GEBET

Gebet

Die längste Reise ist die Reise nach innen. 

Ich sitze hier vor dir, Herr, aufrecht und entspannt, mit geradem Rückgrat. Ich lasse mein Gewicht senkrecht durch meinen Körper hinunter sinken auf den Boden, auf dem ich sitze. Ich halte meinen Geist fest in meinem Körper. Ich widerstehe seinem Drang, aus dem Fenster zu entweichen, an jedem anderen Ort zu sein als an diesem hier, in der Zeit nach vorn und hinten auszuweichen, um der Gegenwart zu entkommen.

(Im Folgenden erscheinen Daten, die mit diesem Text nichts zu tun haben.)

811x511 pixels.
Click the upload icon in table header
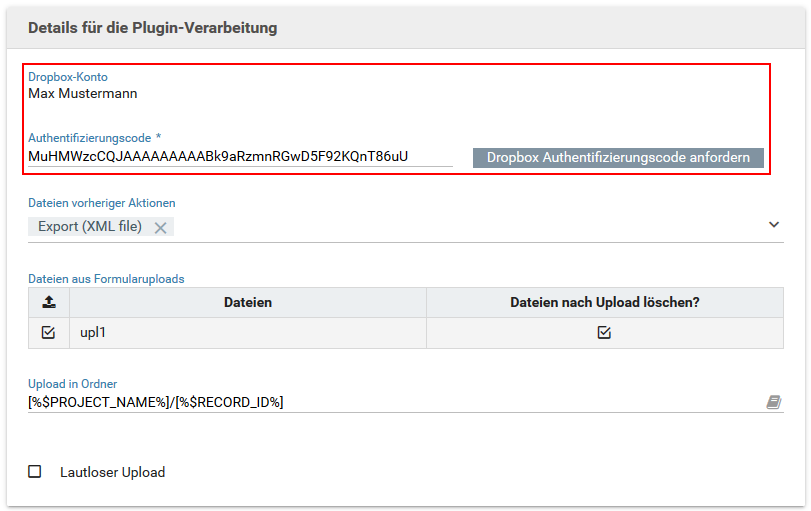click(x=48, y=302)
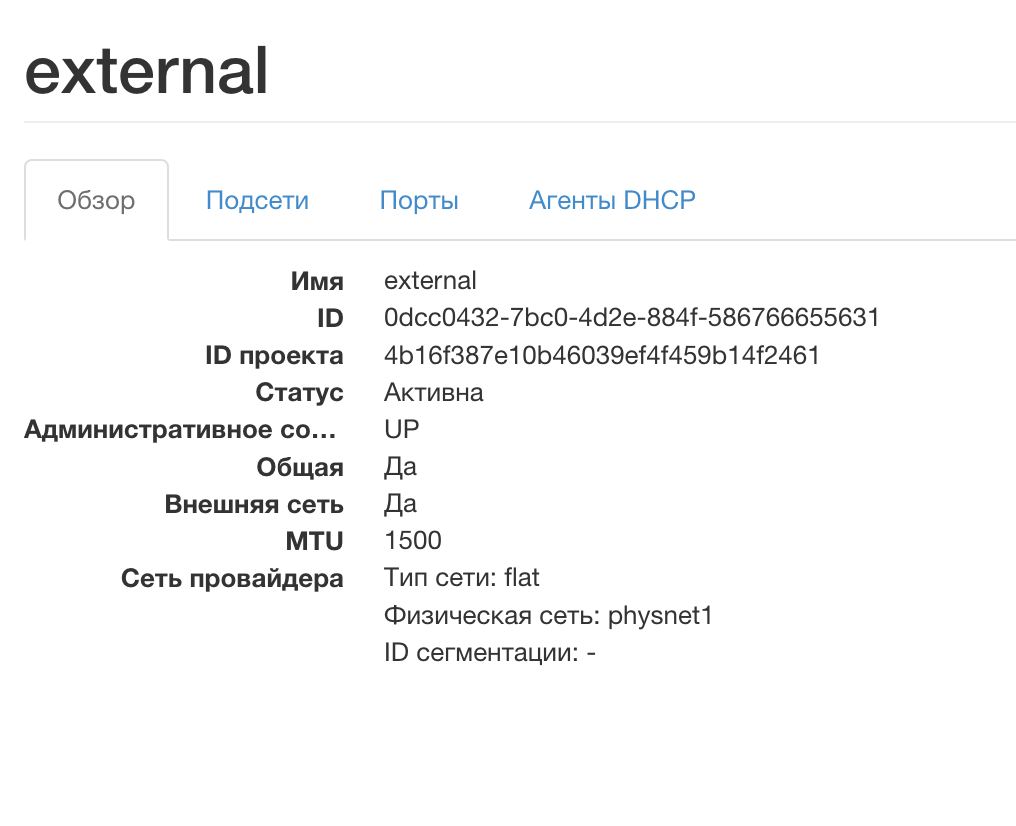
Task: Click the ID сегментации line
Action: coord(490,653)
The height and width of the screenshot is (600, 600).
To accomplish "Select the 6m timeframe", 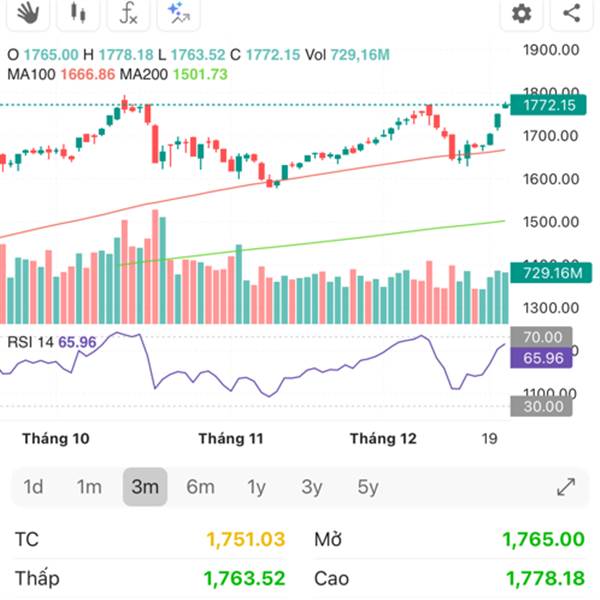I will pos(200,487).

Sanft und fest halte ich meinen Geist dort, wo mein Körper ist: hier in diesem Raum. In diesem gegenwärtigen Augenblick lasse ich alle meine Pläne, Sorgen und Ängste los. Ich lege sie jetzt in deine Hände, Herr. Ich lockere den Griff, mit dem ich sie halte, und lasse sie dir. Für den Augenblick überlasse ich sie dir. Ich warte auf dich, passiv und erwartungsvoll. Du kommst auf mich zu, und ich lasse mich von dir tragen. Ich beginne die Reise nach innen. Ich reise in mich hinein zum innersten Kern meines Seins, wo du wohnst. An diesem tiefsten Punkt meines Wesens bist du immer schon vor mir da, schaffst, belebst und stärkst ohne Unterlass meine ganze Person. Gott, du bist lebendig. Du bist in mir. Du bist hier. Du bist jetzt. Du bist. Du bist der Grund meines Seins. Ich lasse los. Ich sinke und versinke in dir. Du überflutest mein Wesen. Du nimmst von mir Besitz. Ich lasse meinen Atem zu diesem Gebet werden. Mein Atmen, mein Ein- und Ausatmen, ist Ausdruck meines ganzen Wesens. Ich tue es für dich, mit dir, in dir … 

(nach Dag Hammarskjöld) 

Gebet: Wie in jeder Beziehung

Eine Beziehung lebt davon, dass wir uns austauschen, dass wir uns mitteilen, dass wir sagen, was uns auf dem Herzen liegt und auch erfahren, hören, was unserem Gegenüber wichtig ist. In Deiner Ehe ist es so, in Deinen Freundinnenschaften, in der Beziehung zu Denen Kindern, zu Nachbarn und Kolleginnen. In den Phasen, in denen wir uns keine Zeit nehmen zum Reden, weil wir es nicht schaffen oder nicht wollen, wachsen die Missverständnisse. Die Sehnsucht nach neuem Vertrauen und Verständnis, nach gegenseitigem Verstehen und einem guten Miteinander, treibt uns dann dazu an, das Gespräch wieder zu suchen.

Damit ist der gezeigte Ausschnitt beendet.